先出一道“温雷符”,请得祖师显灵,化解残留的五雷气。
被电麻了的大仙儿们缓过劲来,先后爬起,长吁短叹。
“好险好险……”
“此鬼狠厉至极!”
陆道长再烧一道“安土符”,汇聚五方土地之力。
所谓“兵来将挡、水来土掩”,这是准备给那自水里化生的厉鬼致命一击。
但见他行罡步,诵咒语:“留人门,塞鬼路。
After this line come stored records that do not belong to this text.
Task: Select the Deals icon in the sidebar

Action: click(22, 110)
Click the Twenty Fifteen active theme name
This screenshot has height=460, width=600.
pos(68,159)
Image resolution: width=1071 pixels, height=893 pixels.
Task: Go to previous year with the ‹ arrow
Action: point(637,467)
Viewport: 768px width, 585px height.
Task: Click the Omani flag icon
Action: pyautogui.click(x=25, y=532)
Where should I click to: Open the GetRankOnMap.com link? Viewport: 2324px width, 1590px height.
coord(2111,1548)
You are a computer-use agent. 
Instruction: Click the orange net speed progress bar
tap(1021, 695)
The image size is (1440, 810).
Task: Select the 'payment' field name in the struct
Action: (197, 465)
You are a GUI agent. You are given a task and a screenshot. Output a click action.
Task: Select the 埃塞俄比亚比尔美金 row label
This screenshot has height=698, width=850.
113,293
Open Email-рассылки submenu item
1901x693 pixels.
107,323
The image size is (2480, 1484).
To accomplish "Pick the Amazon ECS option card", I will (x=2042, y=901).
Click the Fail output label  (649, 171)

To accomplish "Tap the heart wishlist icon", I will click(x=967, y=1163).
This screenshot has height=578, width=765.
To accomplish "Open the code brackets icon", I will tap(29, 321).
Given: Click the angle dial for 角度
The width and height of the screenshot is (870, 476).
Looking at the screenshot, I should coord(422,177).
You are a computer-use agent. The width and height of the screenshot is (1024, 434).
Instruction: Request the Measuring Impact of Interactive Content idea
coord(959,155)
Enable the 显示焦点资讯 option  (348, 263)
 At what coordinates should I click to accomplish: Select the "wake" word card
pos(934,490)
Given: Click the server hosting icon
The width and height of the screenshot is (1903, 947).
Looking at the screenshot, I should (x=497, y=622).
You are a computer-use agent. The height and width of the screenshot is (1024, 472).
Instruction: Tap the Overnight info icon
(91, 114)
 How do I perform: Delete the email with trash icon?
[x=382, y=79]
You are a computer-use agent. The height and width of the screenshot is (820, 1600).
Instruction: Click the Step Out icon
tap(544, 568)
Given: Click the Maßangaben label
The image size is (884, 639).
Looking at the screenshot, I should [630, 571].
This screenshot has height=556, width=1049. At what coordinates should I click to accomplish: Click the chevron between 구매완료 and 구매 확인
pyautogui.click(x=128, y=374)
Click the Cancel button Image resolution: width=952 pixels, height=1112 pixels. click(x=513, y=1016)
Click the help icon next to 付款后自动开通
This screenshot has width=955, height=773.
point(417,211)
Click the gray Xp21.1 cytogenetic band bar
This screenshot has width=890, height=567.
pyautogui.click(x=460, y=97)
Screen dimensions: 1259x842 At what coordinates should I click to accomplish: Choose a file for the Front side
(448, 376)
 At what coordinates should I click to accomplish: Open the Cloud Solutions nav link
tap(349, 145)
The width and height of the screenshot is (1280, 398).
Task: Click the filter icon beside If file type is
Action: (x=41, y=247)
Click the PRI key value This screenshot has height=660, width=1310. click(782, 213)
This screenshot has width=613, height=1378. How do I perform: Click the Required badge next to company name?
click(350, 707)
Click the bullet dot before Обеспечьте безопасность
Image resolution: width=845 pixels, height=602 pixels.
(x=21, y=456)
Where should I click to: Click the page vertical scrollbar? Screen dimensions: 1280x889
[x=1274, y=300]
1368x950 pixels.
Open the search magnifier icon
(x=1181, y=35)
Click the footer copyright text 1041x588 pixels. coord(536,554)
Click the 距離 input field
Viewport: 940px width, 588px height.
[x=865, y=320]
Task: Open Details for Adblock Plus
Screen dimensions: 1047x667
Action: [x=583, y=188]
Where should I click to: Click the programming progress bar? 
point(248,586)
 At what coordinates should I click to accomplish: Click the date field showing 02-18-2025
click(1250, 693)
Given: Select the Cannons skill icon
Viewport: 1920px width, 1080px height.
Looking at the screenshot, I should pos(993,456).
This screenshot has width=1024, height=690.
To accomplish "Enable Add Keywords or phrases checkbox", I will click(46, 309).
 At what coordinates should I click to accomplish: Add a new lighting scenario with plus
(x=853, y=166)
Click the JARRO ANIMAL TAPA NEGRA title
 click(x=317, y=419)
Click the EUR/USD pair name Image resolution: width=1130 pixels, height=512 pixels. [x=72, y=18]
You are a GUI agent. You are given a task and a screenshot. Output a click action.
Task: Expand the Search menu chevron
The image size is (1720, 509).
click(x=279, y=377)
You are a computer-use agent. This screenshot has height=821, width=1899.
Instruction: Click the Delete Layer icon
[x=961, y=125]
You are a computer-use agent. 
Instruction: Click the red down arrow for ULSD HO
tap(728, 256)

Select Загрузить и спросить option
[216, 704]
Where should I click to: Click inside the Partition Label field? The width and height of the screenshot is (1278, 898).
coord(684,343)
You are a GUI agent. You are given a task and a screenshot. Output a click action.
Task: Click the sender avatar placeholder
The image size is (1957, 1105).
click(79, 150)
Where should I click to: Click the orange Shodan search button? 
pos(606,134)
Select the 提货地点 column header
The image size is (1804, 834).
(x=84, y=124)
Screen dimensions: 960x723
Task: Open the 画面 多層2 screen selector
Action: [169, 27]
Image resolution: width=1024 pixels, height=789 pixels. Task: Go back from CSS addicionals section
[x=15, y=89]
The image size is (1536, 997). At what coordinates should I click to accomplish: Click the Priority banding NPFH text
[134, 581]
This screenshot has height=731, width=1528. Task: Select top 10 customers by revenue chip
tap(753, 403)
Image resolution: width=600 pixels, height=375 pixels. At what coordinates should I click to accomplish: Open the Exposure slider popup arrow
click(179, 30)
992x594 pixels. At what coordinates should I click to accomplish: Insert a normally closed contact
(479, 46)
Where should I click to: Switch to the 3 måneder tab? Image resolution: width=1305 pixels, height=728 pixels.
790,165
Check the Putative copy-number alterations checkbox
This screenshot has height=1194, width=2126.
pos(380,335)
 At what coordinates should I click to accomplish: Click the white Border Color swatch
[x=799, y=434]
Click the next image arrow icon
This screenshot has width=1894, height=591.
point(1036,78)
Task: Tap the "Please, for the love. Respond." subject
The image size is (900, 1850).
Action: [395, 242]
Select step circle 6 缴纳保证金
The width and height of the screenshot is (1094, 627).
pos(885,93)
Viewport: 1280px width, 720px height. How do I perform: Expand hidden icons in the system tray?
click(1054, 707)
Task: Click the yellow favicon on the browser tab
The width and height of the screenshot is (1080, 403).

穿鬼心,破鬼……”
“我们会还你公道!”
周不渡出声打断,迅速画下第三道符。
红光奔涌,抢在陆道长之前将王小妹的鬼魂从王老爷体内挤出。
越千江摇了摇头,从天书里抛出生死门。
红光化云,托着王小妹飘入阴间。
一切发生得太快,让人措手不及。
“怎么回事?”陆道长的符纸还没烧化,厉鬼已经往生了。他擦了把眼,再看,满院黑水亦已消退。
旁人看来,不过是“张江”拍了拍“张渡”,“张渡”挥了两下手,“张江”扬手,然后,王小妹就没了。
一张符都没烧、一句咒语都没有念,便把厉鬼给送走了。这未免太不玄学了!江湖术士都不带这么行骗的!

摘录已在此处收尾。